Их мысли будто прозвучали в унисон.
— Я тебя смущаю? — неожиданно для себя самой спросила Грета, — Ты из-за этого меня избегаешь? — и сразу пожалела, что вообще открыла рот.
— Избегаю?
— Мне так показалось, — попыталась она оправдаться.
— Я тебя не избегаю.
— Тогда в моей комнате… Я тебя испугала.
Не надо было говорить ему этого слова.
Мартин резко пошел на обгон машины впереди.
— Извини, мне не нужно было этого говорить, — Грета кожей почувствовала вспышку его эмоций.
— Я ошибся.
— Я не считаю этот поцелуй ошибкой.
Впереди загорелся красный сигнал светофора. Они остановились. Мартин резким движением снял очки и протер глаза.
— Грета…
— Не считаю его ошибкой и считать не буду, — настырно продолжала она настаивать на своем.
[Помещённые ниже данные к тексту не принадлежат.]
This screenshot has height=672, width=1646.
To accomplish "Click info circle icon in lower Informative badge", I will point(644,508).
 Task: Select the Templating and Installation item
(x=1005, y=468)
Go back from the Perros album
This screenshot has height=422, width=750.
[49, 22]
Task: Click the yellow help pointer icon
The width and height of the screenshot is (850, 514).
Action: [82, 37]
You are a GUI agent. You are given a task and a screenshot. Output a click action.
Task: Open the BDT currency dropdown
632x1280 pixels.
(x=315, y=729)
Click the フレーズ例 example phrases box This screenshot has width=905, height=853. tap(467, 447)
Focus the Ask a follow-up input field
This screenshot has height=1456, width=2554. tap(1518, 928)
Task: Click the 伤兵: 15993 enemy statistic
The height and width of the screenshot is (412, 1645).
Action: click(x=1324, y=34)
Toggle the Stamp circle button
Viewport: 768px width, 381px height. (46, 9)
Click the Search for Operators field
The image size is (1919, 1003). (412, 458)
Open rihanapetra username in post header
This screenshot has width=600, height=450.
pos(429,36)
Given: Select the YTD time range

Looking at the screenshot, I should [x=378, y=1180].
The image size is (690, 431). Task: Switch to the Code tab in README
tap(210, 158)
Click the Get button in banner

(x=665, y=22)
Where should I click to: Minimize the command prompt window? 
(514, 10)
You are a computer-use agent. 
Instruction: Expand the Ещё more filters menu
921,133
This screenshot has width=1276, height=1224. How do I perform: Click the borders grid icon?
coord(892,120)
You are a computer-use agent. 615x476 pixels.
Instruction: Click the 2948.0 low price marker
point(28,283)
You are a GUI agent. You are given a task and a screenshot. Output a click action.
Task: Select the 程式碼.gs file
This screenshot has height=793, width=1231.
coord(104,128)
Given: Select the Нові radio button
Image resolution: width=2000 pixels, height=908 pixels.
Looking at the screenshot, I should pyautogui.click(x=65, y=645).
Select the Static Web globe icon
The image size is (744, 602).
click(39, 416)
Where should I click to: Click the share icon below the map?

Мартин как-то странно посмотрел на нее и выдохнул.
— Боже.
Его рука застыла на шее.
— Если я тебе не нравлюсь, лучше так и скажи, — сама Грета едва не тряслась от волнения.
— Тебе семнадцать.
— И что?
Мартин покосился на нее.
— Раз мне семнадцать, меня и целовать нельзя? Моей подруге Сунниве тоже семнадцать, она уже три месяца живет со своим молодым человеком.
— И он тоже, видимо, офицер в команде ее отца-комиссара полиции, да? — одернул ее Мартин.
Его тон прозвучал так же резко, как во время споров с Маркусом, когда речь шла об убийстве. Это ее напугало.
— Значит, вот в чем дело? — обида подкатила к самому горлу.
— Извини.
Загорелся зеленый, они поехали дальше.
Грета вынуждена была проглотить свой гнев. Отчасти она еще в тот же день поняла, отчего Мартин так быстро сбежал от нее. Если отец узнает, что его подчиненный неравнодушен к его несовершеннолетней дочери, Мартина могут уволить. Буйное воображение в тот же момент дало пищу тревоге в виде замелькавших перед глазами заголовков газет о педофилии в полиции. Отчасти она и себя винила в том, что, не желая того, поставила Мартина в неудобное положение. Но если он так сильно переживает, значит ли это что-то?
До дома оставалось ехать меньше пятнадцати минут.
— Жаль, что я для тебя только дата рождения в паспорте, — обиженно заявила Грета, уставившись на дорогу Эта фраза его задела. Девушка почувствовала это по тому, как Мартин снова вдавил педаль газа в пол, и машина рванула быстрее. Грета пожалела о сказанном — поняла, как глупо она выглядит. В ее представлении эта фраза звучала намного тоньше и аккуратнее.